EXERCISE PROMPT: Scan the entries for the string "computer" and give the number of lines that have it, nothing further.

DATA PROVIDED:

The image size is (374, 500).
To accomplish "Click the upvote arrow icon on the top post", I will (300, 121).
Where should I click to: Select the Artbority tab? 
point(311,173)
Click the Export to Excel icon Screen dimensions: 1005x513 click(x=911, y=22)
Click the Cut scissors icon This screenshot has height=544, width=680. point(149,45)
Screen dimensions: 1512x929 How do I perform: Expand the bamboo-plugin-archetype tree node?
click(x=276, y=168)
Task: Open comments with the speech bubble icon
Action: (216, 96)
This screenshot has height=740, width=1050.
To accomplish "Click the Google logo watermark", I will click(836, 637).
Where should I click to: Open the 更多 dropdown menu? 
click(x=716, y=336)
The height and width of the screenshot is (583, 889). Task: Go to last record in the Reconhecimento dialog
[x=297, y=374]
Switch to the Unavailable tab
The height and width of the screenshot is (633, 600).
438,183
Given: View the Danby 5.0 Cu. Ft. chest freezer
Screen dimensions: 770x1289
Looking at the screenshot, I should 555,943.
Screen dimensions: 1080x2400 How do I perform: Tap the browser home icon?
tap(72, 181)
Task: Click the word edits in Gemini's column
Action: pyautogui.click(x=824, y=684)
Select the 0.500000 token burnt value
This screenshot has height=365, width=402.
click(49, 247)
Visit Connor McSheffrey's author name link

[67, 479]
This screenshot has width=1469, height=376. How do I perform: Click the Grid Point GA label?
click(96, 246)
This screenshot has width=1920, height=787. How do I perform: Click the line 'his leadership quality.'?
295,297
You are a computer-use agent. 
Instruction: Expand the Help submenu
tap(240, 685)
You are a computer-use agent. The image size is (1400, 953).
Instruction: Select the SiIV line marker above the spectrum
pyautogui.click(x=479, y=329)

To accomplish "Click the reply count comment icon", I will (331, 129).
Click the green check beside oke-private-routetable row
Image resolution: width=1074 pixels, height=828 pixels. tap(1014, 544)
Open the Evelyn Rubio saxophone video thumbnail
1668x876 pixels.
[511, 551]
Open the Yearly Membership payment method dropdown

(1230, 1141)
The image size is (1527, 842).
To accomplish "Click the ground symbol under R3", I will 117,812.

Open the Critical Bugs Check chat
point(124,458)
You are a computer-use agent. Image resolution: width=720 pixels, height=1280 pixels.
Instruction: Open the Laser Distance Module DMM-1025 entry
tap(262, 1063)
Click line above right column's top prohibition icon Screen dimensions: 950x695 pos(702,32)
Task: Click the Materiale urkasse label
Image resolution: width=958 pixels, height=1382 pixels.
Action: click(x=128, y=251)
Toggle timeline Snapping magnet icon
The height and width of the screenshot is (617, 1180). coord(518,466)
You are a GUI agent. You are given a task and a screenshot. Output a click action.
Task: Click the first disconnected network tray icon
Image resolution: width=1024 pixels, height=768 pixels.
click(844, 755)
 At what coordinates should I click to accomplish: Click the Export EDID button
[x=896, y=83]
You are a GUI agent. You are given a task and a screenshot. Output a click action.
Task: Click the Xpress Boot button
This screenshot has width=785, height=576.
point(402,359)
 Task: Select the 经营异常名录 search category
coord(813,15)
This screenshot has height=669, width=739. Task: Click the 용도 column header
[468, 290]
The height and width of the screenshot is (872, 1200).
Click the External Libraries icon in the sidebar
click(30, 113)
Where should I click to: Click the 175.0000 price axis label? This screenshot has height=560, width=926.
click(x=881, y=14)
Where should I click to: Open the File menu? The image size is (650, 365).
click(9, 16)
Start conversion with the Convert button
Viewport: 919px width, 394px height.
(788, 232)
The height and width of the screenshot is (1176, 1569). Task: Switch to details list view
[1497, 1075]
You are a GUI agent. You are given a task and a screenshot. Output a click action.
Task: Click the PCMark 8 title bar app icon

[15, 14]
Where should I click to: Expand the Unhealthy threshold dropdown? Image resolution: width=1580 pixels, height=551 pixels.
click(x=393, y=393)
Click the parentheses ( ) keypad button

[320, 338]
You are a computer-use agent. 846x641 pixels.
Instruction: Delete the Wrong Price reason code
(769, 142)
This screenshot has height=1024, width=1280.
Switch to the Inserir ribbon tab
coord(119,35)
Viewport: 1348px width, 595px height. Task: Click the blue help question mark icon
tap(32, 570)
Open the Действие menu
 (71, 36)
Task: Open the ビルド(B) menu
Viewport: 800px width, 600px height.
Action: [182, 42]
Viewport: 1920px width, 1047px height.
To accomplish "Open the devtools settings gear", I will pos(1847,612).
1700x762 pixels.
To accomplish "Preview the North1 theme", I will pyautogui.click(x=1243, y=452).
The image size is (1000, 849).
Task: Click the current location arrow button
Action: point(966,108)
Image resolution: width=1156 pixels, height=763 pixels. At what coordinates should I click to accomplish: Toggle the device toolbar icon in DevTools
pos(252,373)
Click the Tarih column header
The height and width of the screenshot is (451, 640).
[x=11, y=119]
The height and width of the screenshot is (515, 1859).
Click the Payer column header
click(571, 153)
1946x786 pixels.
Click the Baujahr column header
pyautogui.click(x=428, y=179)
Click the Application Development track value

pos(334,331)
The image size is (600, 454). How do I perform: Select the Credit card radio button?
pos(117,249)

RESULT BELOW: 4